英サイバーセキュリティ企業のソフォスによると、WHOをかたったなりすましメールの一例では、「コロナウイルスの拡散に関連して安全策に関する添付書類をご覧ください」「症状としてよく見られる症状には、発熱、咳、息切れ、呼吸困難があります」という趣旨のメチャクチャな英語で書かれていた。

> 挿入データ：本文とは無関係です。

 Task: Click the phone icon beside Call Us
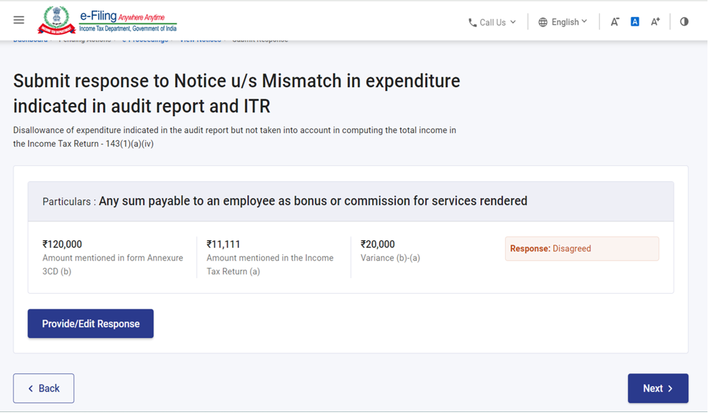[472, 23]
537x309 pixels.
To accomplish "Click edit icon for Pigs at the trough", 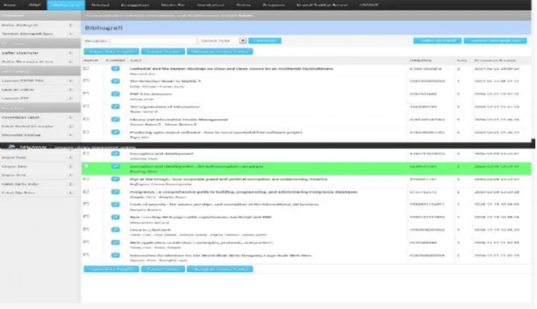I will coord(115,179).
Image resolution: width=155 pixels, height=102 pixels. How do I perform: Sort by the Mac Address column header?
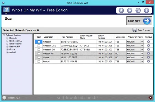(x=67, y=37)
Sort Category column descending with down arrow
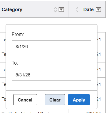Image resolution: width=106 pixels, height=113 pixels. [55, 11]
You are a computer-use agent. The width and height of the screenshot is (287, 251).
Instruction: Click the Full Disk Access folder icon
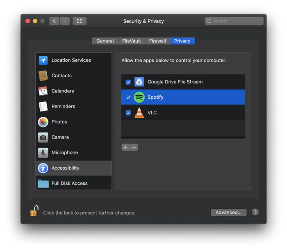click(x=43, y=184)
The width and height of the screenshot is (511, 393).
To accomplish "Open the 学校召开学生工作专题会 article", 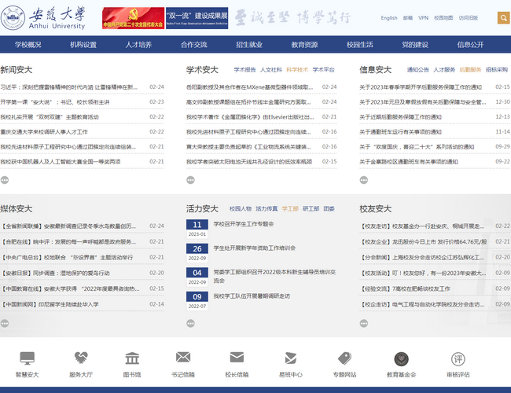I will coord(243,224).
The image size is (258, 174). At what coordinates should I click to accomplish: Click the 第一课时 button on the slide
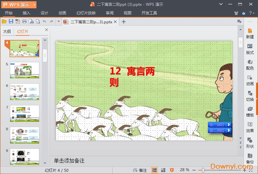click(x=219, y=125)
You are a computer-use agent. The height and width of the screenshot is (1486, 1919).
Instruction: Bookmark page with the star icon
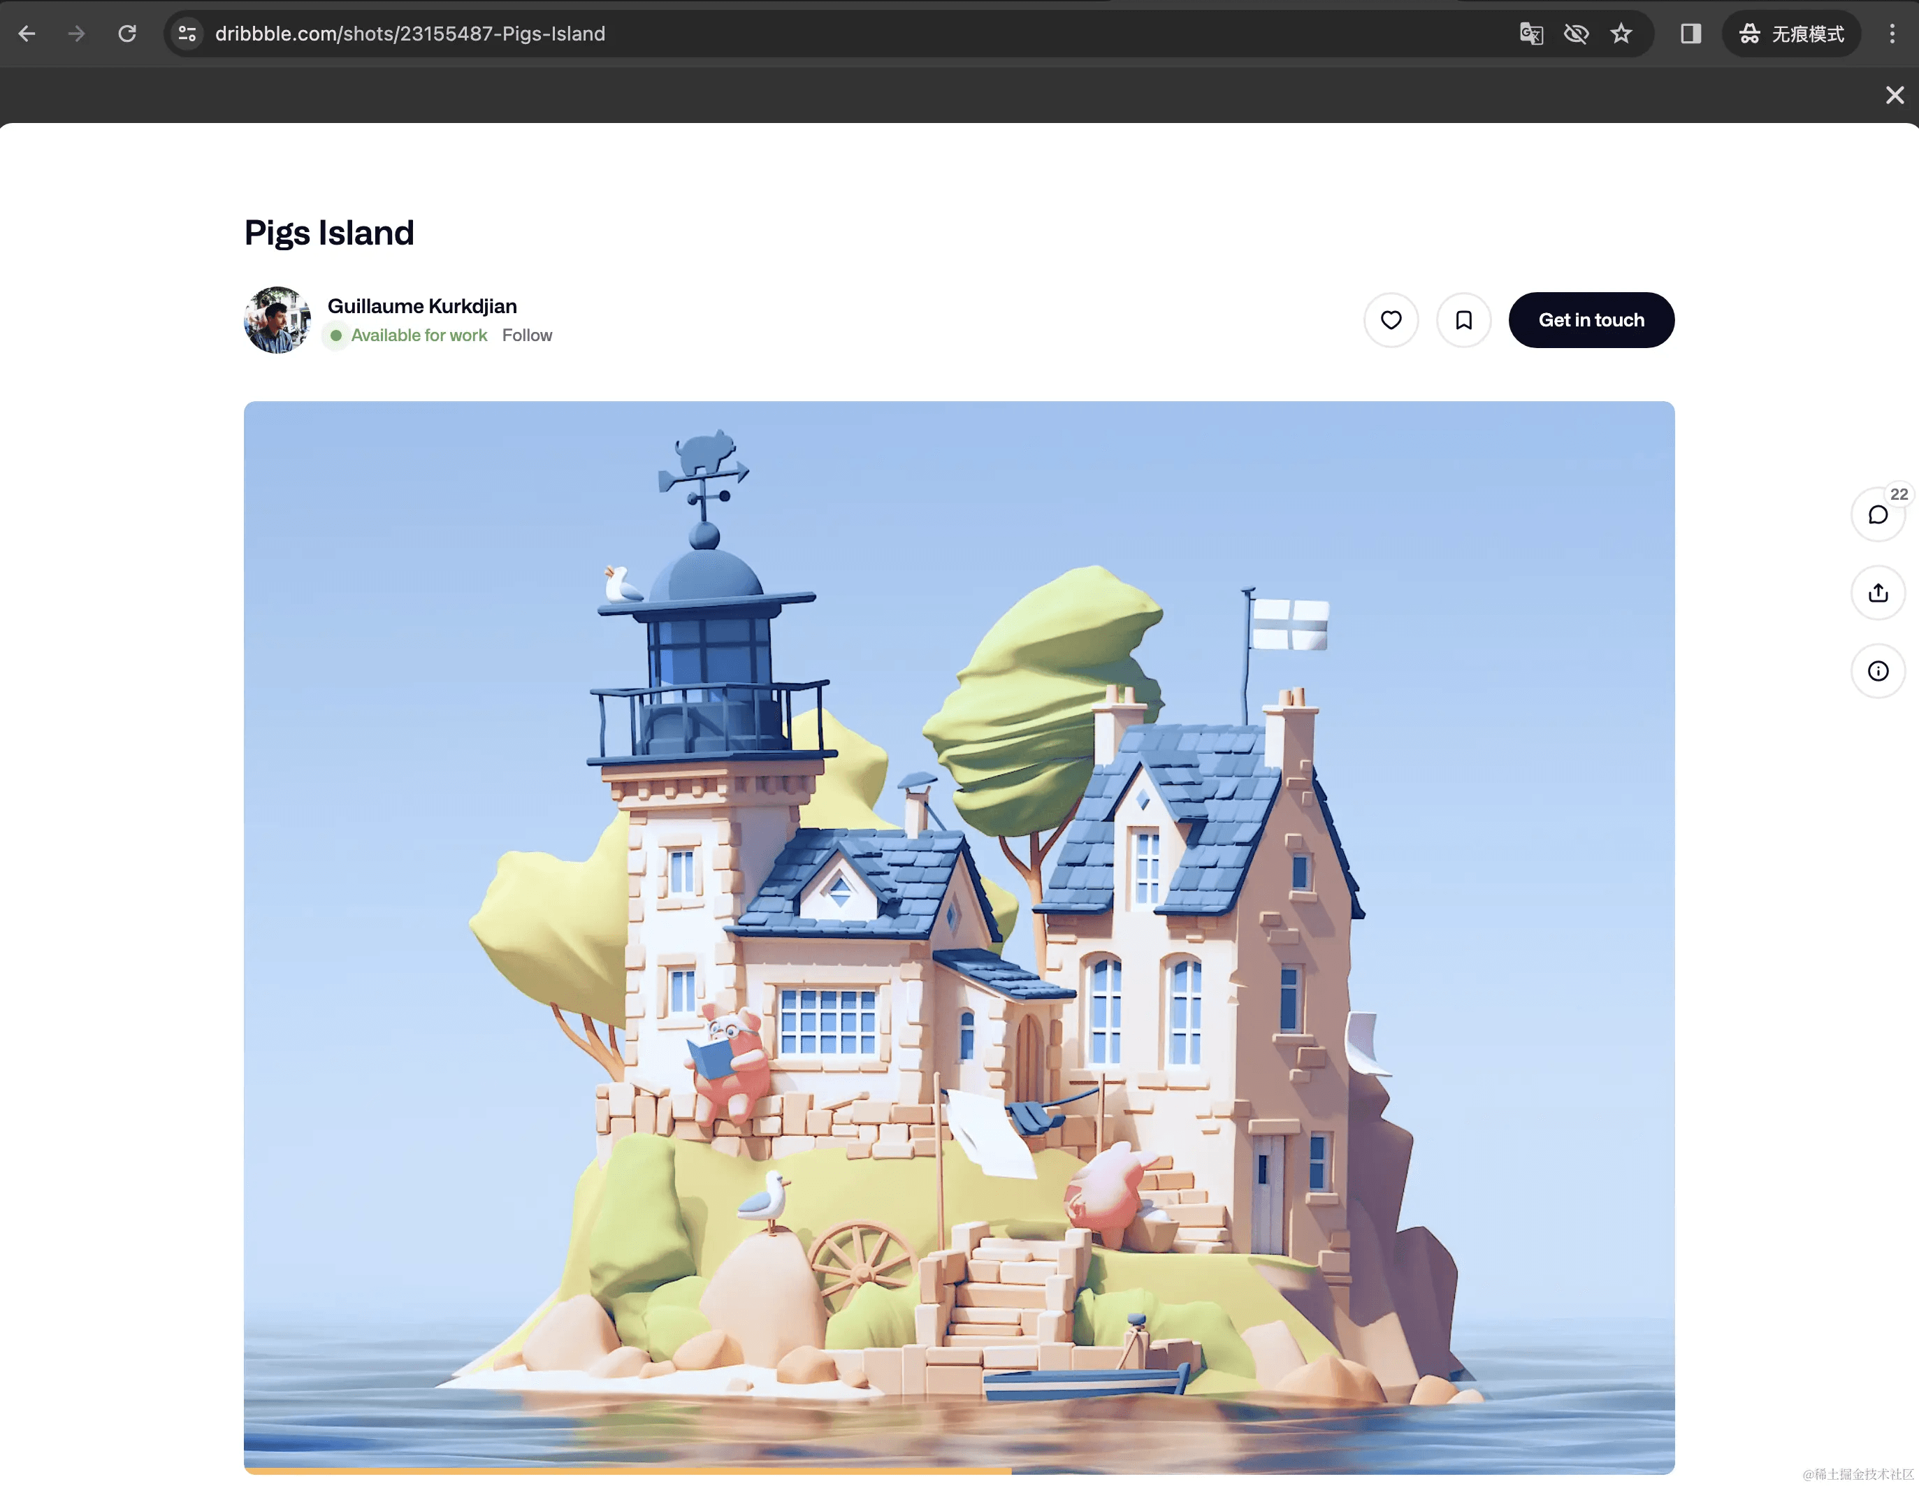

このメールを書いた攻撃者たちは、おそらく英語のネイティブではない。文法も句読点の打ち方も間違いだらけの英語のメールをWHOが送るとは考えにくいため、このメールを受け取っても、多くの人は怪しいと気づいたであろう。

添付書類をダウンロードするために青いボタンをクリックすると、WHOの偽サイトに誘導される。ところが、このサイトのアドレスバーに目をやると、通信を暗号化しているHTTPSではなく、HTTPの設定になっている。HTTP接続で入力した情報は暗号化されないため、悪意を持った第三者にのぞき見されてしまう恐れがある。この設定も、なりすましメールと気づく第2の手がかりとなる。

□HTTPSの例 https://www.●●●.co.jp/
□HTTPの例 http://www.●●●.co.jp/

偽サイトの中身を閲覧するには、メールとパスワードを入力するよう求められる。うっかり情報をタイプすると、そのまま攻撃者に送信されてしまう仕組みだ。

新型コロナで打撃を受けた業界を狙った攻撃も

なりすましメールと比較的気づきやすいサイバー攻撃に対し、もっと手の込んだ計画性の高いサイバー攻撃も登場している。新型コロナウイルスの感染拡大で打撃を受けているのが、国際貿易とサプライチェーンだ。そのため、影響の大きい製造業や金融、運輸、製薬、化粧品などを狙ったサイバー攻撃が行われている。

米サイバーセキュリティ企業のプルーフポイントが2020年2月10日に出したブログによると、「コロナウイルス――海運業界向けのお知らせ」という件名の英語のメールが2月3日付で送られていた。メールには、「ご関心がおありかと思いましたので、DOCフォーマットのコロナウイルスとその海運業界への影響に関するお知らせをお送りします」と書かれており、ワード文書が添付されている。添付を開くと、コンピュータウイルスに感染し、情報が盗まれてしまう。